Controversies exist in the adult literature regarding the use of kidneys from small donors into larger recipients. Little is known regarding this issue in pediatric kidney transplantation. To assess the impact of donor/recipient size mismatch on long-term renal graft survival in pediatric patients undergoing living-donor renal transplantation. We reviewed the United Network for Organ Sharing database from 1987 to 2010 for adolescent (11-18 years old) patients who underwent primary living-donor renal transplantation. According to donor/recipient body surface area (BSA) ratio, patients were stratified into two categories: BSA ratio <0.9 and ≥0.9. Graft survival rates were compared between these two groups using Kaplan-Meier survival curves and Cox proportional hazards models.

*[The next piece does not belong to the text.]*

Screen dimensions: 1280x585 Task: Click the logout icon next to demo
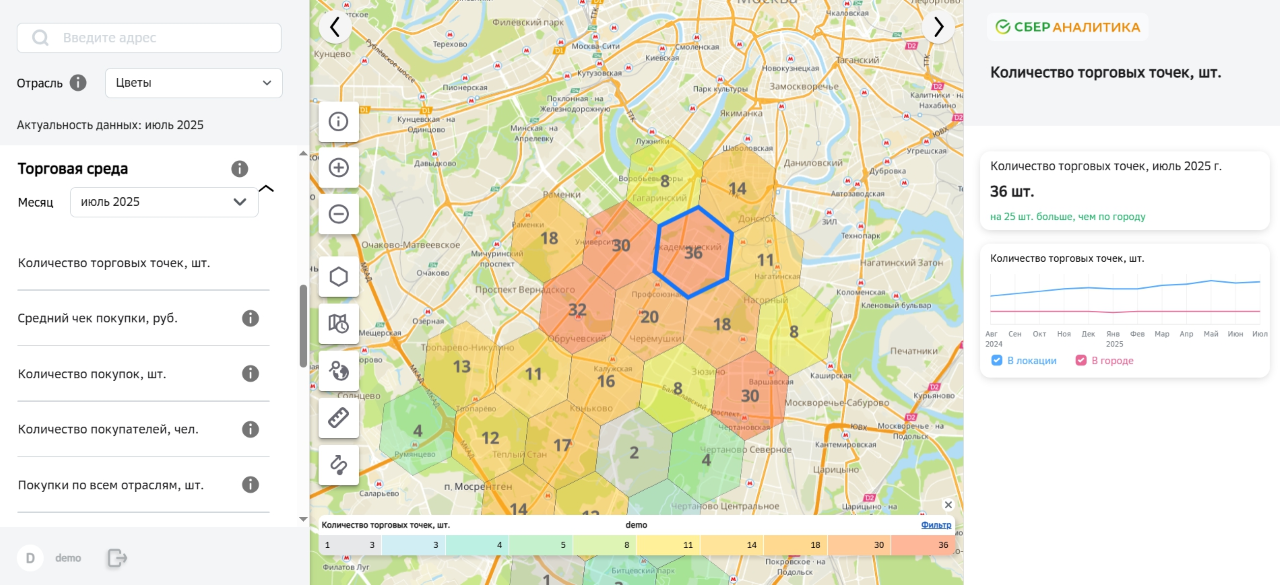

Of the 1880 patients identified, 116 (6.2%) had a donor/recipient BSA ratio <0.9 and 1764 (93.8%) had a donor/recipient BSA ratio ≥0.9 group. BSA ratio <0.9 conferred an increased risk of graft loss (adjusted hazard ratio, 1.61; 95% confidence interval, 1.13-2.27; P=0.008). Patients with a donor/recipient BSA ratio ≥0.9 group had a significantly longer graft survival compared with those with a donor/recipient BSA ratio <0.9 after adjustment for donor age and gender, recipient age, gender, ethnicity, cause of renal failure, as well as clinical factors, such as cold and warm ischemia time and HLA mismatch. We conclude that low donor/recipient BSA ratio was associated with an increased risk of graft loss. Appropriate size matching conferred better long-term graft survival in adolescents receiving live-donor kidney transplants.